CNBC’s Jim Cramer said a sharp drop in stocks could be painful for investors, but it could also create opportunities for those who want to ignore fear-based narratives and focus on fundamentals.
“Tailspins can be very nasty,” Kramer said on Tuesday’s “Mad Money” show. “It’s very hard to hold onto a stock you own when it’s in turmoil. But sometimes the market just happens to be wrong, and it’s worth riding out the turbulence.”
After a down day like Tuesday’s session, when the three major U.S. stock averages all fell about 0.6%, Cramer pointed to several examples of hot stocks that have made strong recoveries after being written off by Wall Street.
first, cloud strikesaw its stock price plummet in 2024 after a flawed software update disrupted millions of Microsoft systems around the world. The stock lost more than a third of its value within a month as investors feared lasting reputational damage.
But by the end of 2024, the stock had surpassed its pre-blackout levels and “we never looked back,” Cramer said. That is, until late 2025, when investors began to fear new competition from artificial intelligence companies. Those concerns were reinforced recently when Anthropic touted its new Mythos model and the AI startup highlighted its effectiveness in finding vulnerabilities in software.
But Kramer argued that those promoting CrowdStrike with such headlines were misguided. Rather than replacing cybersecurity companies, AI tools may actually increase spending on security. That view gained momentum Tuesday after KeyBank upgraded the stock to a buy-equivalent rating, citing the benefits of AI to its business. The stock price rose 3.8% even as the overall market struggled.
“AI and Anthropic have not been headwinds for cybersecurity,” Kramer said. It was a tailwind.
A similar pattern occurred microsoft. After hitting an intraday high of more than $555 in late July, the stock fell to $356 in late March, weighed down by skepticism about the company’s AI products and broader software demand.
Despite the negative sentiment, Cramer said the company’s core strengths, including its Azure cloud platform and leading enterprise software franchises, remain intact. Citi’s recent bullish research note pointing to strong demand reignited the stock, which closed Tuesday at $424.16 per share.
“I’m glad I didn’t have to let go,” he said of the tech giant’s stake, which his charitable trust has held for years. “It might have been a big mistake.”
Mr. Kramer also emphasized black stonecame under pressure amid concerns about private credit exposure and the potential impact of a downturn in software investment. As concerns grew, the stock fell from around $130 to nearly $100 in just a few weeks, before quickly rebounding as the worst-case scenario did not materialize. Tuesday’s closing price was $128.50 per share, which rose to $133.25 during the session.
“Too many short sellers, not too many failures,” said Cramer, explaining the stock’s rapid reversal of fortunes.
united health group shows another example. Kramer said stocks plummeted last year as insurance companies dealt with a number of problems, including high medical costs and mismanagement. But he said the return of former CEO Stephen Hemsley in May 2025 helped restore investor confidence.
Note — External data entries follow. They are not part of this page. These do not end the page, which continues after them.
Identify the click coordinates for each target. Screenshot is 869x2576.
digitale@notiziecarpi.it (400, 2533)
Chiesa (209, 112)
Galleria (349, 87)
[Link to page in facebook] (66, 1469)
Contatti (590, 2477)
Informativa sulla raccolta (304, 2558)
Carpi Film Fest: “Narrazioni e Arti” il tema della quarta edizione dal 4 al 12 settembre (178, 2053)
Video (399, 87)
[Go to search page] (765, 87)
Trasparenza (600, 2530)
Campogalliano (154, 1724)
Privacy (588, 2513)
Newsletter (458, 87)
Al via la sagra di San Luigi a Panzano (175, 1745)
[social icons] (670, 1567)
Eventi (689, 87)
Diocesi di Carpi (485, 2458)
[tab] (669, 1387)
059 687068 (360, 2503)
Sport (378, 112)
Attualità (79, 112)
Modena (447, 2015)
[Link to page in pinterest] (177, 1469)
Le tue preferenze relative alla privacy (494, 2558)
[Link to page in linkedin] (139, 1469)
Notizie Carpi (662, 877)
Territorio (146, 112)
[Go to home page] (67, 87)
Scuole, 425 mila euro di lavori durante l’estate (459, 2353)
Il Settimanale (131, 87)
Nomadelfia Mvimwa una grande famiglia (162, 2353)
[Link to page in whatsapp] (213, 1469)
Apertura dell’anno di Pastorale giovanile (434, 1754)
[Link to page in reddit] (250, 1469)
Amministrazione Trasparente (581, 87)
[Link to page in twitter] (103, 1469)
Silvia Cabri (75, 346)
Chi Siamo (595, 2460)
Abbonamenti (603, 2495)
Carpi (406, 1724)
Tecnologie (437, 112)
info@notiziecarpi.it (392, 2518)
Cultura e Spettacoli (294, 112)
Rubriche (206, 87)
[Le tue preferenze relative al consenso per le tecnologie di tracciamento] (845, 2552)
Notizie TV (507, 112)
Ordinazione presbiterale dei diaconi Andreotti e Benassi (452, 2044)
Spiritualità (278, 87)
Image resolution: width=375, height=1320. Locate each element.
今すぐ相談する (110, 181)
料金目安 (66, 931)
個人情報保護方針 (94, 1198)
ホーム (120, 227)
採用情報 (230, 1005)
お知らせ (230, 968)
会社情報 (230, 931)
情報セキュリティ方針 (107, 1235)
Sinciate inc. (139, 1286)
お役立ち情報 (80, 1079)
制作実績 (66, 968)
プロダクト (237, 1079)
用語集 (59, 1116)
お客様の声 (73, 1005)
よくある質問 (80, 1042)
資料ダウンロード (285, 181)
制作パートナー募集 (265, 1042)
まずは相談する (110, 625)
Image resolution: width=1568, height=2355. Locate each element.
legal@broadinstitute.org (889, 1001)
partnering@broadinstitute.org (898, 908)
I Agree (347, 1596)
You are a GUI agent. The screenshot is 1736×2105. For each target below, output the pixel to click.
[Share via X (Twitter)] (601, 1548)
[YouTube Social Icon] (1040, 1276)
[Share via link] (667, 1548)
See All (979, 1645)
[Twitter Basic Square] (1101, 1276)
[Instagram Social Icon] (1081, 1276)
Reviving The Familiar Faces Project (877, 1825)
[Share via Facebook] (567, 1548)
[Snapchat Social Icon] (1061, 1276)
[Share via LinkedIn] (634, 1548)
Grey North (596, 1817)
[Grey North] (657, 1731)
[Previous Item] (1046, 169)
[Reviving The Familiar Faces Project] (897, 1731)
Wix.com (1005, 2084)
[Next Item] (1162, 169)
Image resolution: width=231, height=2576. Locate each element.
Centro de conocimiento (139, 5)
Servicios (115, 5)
And on Tuesday, UnitedHealth reported that Cramer claimed it would be “the first of many upside surprises.”
All of these examples required “trust in management, trust in the model, trust in the balance sheet, and trust in the comeback,” Kramer said.
Cramer said not all struggling stocks will recover, but investors who can distinguish between a broken story and a broken business are often rewarded over time.
“In a few months…the doubters will say, ‘What were we thinking?'” he said. “What’s the answer? I let fear get the best of me.”
Disclosure: Cramer’s Charitable Trust, a portfolio used by CNBC Investment Club, owns stock in CrowdStrike and Microsoft.